- Developer: Odd Tales
- Publisher: Odd Tales
- Director: Tim Soret
- Composers: Lorn; Joe Kataldo;
- Engine: Unity
- Platforms: Windows; Xbox;
- Genre: Platform game
- Mode: Single-player

= The Last Night (video game) =

Video games

The Last Night is an upcoming cinematic platform game by Odd Tales. Announced in 2014, it is expected to be released on Windows and Xbox.

==Gameplay==
The Last Night is a 2.5D platform game, where the player controls Charlie, a lower-class man living in an "era of leisure" where computers and machinery have taken over all menial work.

==Development==
The basis of The Last Night came from a six-day cyberpunk-themed game jam that brothers Tim and Adrien Soret participated in June 2014. Their browser game of the same name won for the best overall game and best aesthetics out of 265 entries; the game VA-11 HALL-A was also first developed at the same game jam. They described it as "Blade Runner + delicious pixels", with heavy inspiration from cinematic platformer Flashback (1992), along with Another World (1991) and Oddworld: Abe's Oddysee (1997). They used pixel art for the game jam, being the easiest to implement in a short amount of time, and starting with the styles set by Gods Will Be Watching and Sword & Sworcery as these games' characters with long, spindly legs were easier to animate. The brothers made the game jam version of their game available for free download at itch.io, allowing others to try it outside the game jam. Several outlets praised the title for its visuals that captured the atmosphere of Blade Runner and other cyberpunk works.

At the time of the game jam, the brothers had been working on a fantasy, Studio Ghibli-inspired platformer called Behind Nowhere; as of 2015, the game remained unfinished. They brought in a few additional team members to form their studio, Odd Tales, and develop The Last Night in full. Among changes was to create their own pixel art style. By October 2014, the Sorets had announced plans to release the game for Microsoft Windows and PlayStation 4 with an anticipated 2016 release. In expanding their development, the team decided to create the game around the idea of postcyberpunk, in which the narrative focuses on a character "anchored in their society rather than adrift in it", a statement describing the genre made by Lawrence Person on Slashdot in 1998. Adrien, the younger brother, left the project in December 2016 to pursue his own career.

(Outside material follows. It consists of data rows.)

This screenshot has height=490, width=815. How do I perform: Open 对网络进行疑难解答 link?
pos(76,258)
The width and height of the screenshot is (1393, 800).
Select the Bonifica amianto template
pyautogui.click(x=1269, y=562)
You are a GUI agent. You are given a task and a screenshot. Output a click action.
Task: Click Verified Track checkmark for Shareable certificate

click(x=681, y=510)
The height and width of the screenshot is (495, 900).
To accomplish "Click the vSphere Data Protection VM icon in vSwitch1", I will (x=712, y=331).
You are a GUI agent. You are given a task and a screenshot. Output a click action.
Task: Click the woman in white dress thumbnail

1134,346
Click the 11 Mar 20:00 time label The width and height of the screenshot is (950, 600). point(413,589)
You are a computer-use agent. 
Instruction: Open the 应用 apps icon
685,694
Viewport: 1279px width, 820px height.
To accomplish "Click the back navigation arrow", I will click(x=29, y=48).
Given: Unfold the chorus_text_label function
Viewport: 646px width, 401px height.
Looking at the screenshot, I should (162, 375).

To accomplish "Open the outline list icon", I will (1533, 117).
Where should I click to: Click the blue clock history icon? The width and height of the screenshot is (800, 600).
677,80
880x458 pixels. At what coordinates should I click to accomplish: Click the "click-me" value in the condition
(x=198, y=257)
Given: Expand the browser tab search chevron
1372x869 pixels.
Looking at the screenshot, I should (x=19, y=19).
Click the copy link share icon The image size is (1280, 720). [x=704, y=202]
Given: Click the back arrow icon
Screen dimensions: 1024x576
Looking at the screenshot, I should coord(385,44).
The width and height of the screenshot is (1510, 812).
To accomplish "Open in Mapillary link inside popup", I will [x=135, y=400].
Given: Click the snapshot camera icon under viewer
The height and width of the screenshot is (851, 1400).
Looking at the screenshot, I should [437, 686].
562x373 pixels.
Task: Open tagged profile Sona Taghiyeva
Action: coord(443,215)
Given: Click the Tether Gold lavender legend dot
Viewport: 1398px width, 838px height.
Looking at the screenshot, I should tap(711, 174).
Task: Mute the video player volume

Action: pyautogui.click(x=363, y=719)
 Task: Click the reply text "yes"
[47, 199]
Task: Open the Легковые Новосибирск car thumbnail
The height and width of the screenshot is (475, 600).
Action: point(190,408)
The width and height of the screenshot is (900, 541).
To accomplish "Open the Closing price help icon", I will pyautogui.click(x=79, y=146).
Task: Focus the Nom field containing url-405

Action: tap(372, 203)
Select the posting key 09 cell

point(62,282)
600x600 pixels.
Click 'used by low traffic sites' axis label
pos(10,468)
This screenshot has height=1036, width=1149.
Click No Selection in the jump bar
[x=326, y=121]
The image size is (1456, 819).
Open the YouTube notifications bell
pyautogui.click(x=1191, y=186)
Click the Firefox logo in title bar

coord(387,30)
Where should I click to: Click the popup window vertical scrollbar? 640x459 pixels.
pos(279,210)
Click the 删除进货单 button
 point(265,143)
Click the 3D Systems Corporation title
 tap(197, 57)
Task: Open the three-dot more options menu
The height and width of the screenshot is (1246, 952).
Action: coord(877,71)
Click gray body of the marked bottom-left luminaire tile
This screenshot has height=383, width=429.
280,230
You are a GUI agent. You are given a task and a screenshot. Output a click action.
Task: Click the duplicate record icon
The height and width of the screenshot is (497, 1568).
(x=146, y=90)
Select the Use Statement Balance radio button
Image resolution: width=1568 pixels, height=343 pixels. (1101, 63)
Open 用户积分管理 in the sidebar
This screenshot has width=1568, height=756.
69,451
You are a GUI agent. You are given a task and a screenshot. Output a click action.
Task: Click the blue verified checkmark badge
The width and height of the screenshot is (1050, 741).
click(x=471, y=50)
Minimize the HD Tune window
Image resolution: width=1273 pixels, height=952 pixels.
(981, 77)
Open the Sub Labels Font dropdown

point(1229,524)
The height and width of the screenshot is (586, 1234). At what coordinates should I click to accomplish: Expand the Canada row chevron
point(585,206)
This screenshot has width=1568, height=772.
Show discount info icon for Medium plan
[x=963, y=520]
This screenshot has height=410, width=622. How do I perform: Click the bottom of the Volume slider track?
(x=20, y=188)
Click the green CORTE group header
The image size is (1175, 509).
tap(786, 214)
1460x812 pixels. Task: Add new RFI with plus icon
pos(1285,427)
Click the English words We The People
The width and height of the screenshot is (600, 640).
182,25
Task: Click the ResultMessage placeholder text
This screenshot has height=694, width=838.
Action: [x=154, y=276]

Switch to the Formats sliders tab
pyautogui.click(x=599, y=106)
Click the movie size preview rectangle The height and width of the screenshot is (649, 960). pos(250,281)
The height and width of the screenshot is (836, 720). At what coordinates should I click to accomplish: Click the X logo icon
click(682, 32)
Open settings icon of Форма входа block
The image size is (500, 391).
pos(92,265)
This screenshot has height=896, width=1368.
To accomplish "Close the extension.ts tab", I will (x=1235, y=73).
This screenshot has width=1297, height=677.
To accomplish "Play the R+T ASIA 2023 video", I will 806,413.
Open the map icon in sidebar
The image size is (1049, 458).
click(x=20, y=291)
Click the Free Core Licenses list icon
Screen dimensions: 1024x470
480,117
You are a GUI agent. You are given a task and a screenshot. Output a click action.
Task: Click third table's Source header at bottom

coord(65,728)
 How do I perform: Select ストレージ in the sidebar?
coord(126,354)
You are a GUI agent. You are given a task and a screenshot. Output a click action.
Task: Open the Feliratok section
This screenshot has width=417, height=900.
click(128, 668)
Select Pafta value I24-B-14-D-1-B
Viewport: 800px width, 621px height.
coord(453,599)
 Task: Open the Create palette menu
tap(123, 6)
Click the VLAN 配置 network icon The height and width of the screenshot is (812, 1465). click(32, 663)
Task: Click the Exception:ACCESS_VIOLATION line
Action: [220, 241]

In February 2017, Raw Fury announced it would help publish the title for Odd Tales. The game's first reveal was shown during Microsoft's presentation at Electronic Entertainment Expo 2017 in June 2017, as an Xbox One console launch exclusive alongside the Microsoft Windows version. The game was expected to launch worldwide in 2018. However, at the end of 2018, Soret reported via Twitter that due to "massive business, legal & funding issues" that forced them to delay the game, to pull a planned trailer to be shown during The Game Awards 2018, and seek out additional funding support. Raw Fury announced they had parted ways with Odd Tales around the same time, leaving Odd Tales to continue their work through self-publishing.

In a message to PCGamer in December 2021, Soret said "We're confidently building The Last Night brick by brick, taking our time to carefully design, document & implement each part of the game, from evolving our visual style for next-gen to designing dozens of accessibility options", and while they expected to be able to discuss more about the game in 2022, did not yet have any planned release window for it.

==Controversy==
Following the game's premiere during Microsoft's presentation at E3 2017, Tim Soret was noted to have previously posted statements around 2014 and since on social media that were seen as pro-Gamergate, and antifeminism. Coupled with the descriptors used within the game's marketing material, such as "second-class citizen" and "gamified existence" which were seen as aligned with these views, some took to Odd Tales and Raw Fury to have them stop publishing the game. Tim replied following this that his stance from his previous position has since changed, and that The Last Night was in no way meant to be commentary surrounding the Gamergate controversy. He apologized for his past tweets while on stage during the PC Gaming Show the next day, stating "They don't in any way represent where I am today or what The Last Night will be about". Raw Fury supported Tim, stating: "The comments Tim made in 2014 are certainly surprising and don't fit the person we know, and we hope that everyone reading this who knows us at Raw Fury on a personal and professional level knows that we wouldn't tolerate working with someone who portrays the caricature of Tim going around the internet right now."

In an interview with Vice, Tim Soret said that while The Last Night has themes that others see as right-wing, such as criticizing the concept of universal basic income, his goal with the game is not to be critical of these elements, but only to describe a world that took a certain trajectory to implement these elements, for better or worse, and explore the new problems that were introduced. Soret compared this approach to the movies Gattaca and Wall-E, neither of which he felt politicized the situation and further supported the belief that the tweets had been overblown by a few people trying to create a controversy to benefit themselves. The controversy around Soret and The Last Night led to the situation being called a "Milkshake Duck", a meme introduced about a year prior but that gained wider usage following this controversy.